WHAT TO WORK ON
In the article below about the Brooklyn hospital dispute, copy out word for word the passage from "In February the" to "care from them.".

TEXT FOR ANALYSIS
###

A fight over the future of a Brooklyn hospital that potentially affects SUNY Downstate Medical Center’s ability to pay its debt of $154 million recently took two more sharp legal turns, as a judge ordered Downstate to transfer ownership of the money-losing facility -- then reversed the order three days later.
In February the State University of New York Downstate Medical Center said it might run out of money by May. It was losing millions of dollars each month from Long Island College Hospital, one of its three hospitals. It took actions to postpone running out of money and in July the state approved giving Downstate $71 million for fiscal 2013-14.
To handle monetary losses at LICH, Downstate has been reducing the hospital’s bed count. It has said it is seeking other medical providers to take over the buildings with the condition to provide some sort of medical care from them.
Several nurses and doctors have said that Downstate has been trying to close the hospital altogether, applying pressure on them to not accept any sort of patients. Early last week Judge Carolyn Demarest of State Supreme Court in Brooklyn visited the hospital and found that it was diverting emergency patients arriving in ambulances to other hospitals.
Demarest had approved SUNY Downstate’s acquisition of LICH in 2011. She said that when SUNY Downstate took over LICH, it had anticipated losing up to $144 million in the first three years, the Wall Street Journal reported.

###

DATA RECORDS
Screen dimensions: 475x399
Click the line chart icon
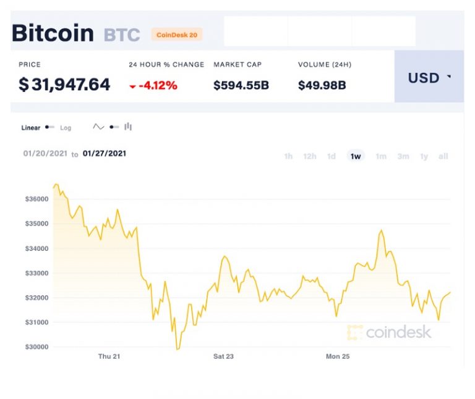[98, 127]
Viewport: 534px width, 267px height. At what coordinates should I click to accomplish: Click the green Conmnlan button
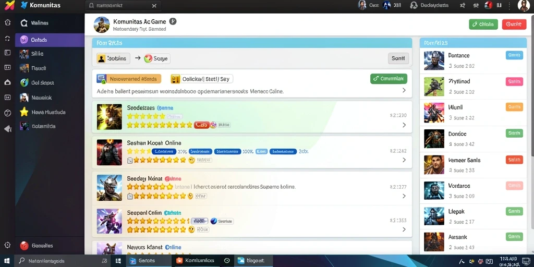[389, 79]
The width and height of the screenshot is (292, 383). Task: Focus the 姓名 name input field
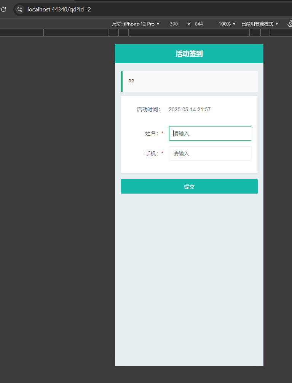(x=210, y=133)
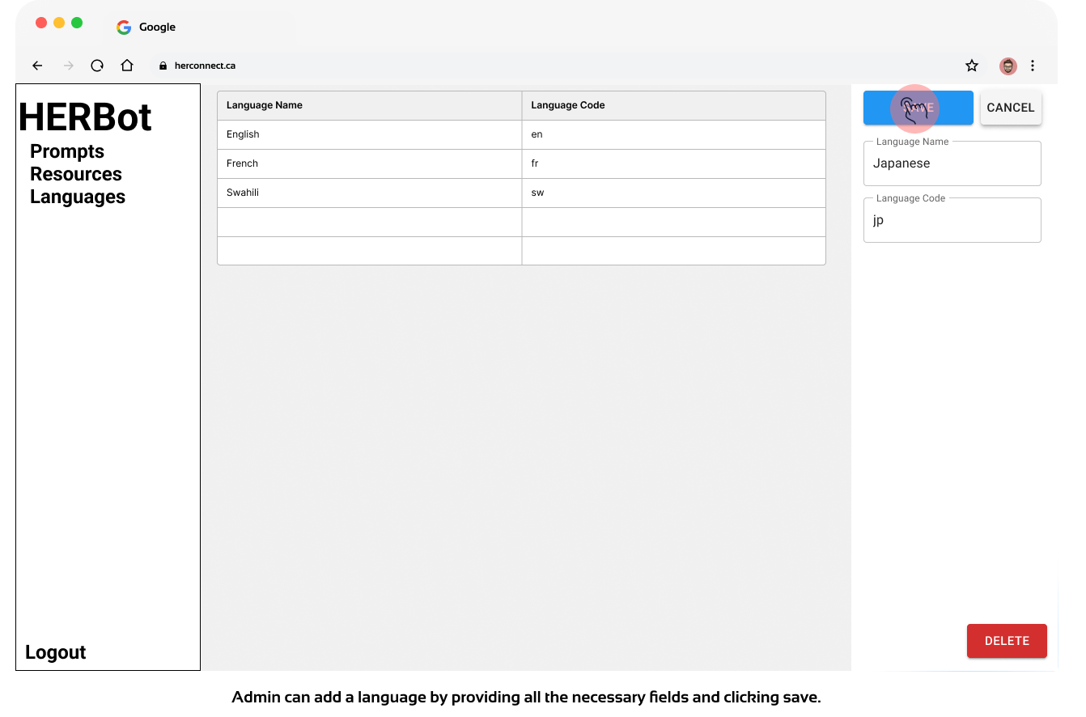The height and width of the screenshot is (717, 1086).
Task: Reload the page with the refresh icon
Action: (x=97, y=66)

###

REPLY
In February the State University of New York Downstate Medical Center said it might run out of money by May. It was losing millions of dollars each month from Long Island College Hospital, one of its three hospitals. It took actions to postpone running out of money and in July the state approved giving Downstate $71 million for fiscal 2013-14.
To handle monetary losses at LICH, Downstate has been reducing the hospital’s bed count. It has said it is seeking other medical providers to take over the buildings with the condition to provide some sort of medical care from them.